DIRECTIONS FOR THIS TASK: When the line containing "Toggle Heading 3" appears in the entries below, begin printing there and stop after the line containing "Task: Click the filter"; print each of those lines exactly and no other line.

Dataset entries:

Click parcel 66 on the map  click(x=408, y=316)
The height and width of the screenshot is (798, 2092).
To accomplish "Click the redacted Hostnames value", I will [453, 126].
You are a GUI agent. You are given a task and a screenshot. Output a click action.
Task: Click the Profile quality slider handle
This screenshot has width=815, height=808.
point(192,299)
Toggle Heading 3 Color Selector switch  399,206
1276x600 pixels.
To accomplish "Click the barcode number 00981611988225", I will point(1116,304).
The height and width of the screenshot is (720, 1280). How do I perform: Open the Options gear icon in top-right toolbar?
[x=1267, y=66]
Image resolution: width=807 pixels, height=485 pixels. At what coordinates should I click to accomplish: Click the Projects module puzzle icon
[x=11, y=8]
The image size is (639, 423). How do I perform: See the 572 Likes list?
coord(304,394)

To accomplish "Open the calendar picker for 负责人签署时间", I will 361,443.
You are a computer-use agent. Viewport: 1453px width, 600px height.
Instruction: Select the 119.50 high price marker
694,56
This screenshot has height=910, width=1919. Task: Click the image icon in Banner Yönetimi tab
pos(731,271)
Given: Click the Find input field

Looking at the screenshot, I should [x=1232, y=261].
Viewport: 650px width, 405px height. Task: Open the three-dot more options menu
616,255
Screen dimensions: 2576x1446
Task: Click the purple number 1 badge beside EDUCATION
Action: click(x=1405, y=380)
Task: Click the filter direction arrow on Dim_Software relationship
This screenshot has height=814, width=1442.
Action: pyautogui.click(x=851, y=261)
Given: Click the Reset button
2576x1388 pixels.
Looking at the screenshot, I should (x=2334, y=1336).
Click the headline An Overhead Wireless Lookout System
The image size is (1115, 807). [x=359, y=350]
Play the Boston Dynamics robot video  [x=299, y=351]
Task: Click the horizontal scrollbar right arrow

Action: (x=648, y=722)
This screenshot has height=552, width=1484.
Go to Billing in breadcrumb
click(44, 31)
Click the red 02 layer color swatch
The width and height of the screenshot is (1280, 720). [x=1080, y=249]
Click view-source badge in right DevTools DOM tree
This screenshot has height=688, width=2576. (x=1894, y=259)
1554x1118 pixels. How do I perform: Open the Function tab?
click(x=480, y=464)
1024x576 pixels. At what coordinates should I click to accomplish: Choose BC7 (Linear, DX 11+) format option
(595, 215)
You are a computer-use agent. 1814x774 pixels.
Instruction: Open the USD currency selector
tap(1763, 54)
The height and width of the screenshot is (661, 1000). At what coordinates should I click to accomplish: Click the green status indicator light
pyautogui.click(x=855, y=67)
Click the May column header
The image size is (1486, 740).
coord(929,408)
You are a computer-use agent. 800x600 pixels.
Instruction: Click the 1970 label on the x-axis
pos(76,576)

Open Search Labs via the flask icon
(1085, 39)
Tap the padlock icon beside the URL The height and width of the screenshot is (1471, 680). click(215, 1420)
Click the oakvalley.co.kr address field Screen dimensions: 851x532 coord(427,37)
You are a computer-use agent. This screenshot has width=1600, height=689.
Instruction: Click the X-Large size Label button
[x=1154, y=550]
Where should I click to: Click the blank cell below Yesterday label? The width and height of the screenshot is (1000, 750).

SOLUTION TO THIS PROBLEM:
Toggle Heading 3 Color Selector switch  399,206
1276x600 pixels.
To accomplish "Click the barcode number 00981611988225", I will point(1116,304).
The height and width of the screenshot is (720, 1280). How do I perform: Open the Options gear icon in top-right toolbar?
[x=1267, y=66]
Image resolution: width=807 pixels, height=485 pixels. At what coordinates should I click to accomplish: Click the Projects module puzzle icon
[x=11, y=8]
The image size is (639, 423). How do I perform: See the 572 Likes list?
coord(304,394)

To accomplish "Open the calendar picker for 负责人签署时间", I will 361,443.
You are a computer-use agent. Viewport: 1453px width, 600px height.
Instruction: Select the 119.50 high price marker
694,56
This screenshot has height=910, width=1919. Task: Click the image icon in Banner Yönetimi tab
pos(731,271)
Given: Click the Find input field

Looking at the screenshot, I should [x=1232, y=261].
Viewport: 650px width, 405px height. Task: Open the three-dot more options menu
616,255
Screen dimensions: 2576x1446
Task: Click the purple number 1 badge beside EDUCATION
Action: click(x=1405, y=380)
Task: Click the filter direction arrow on Dim_Software relationship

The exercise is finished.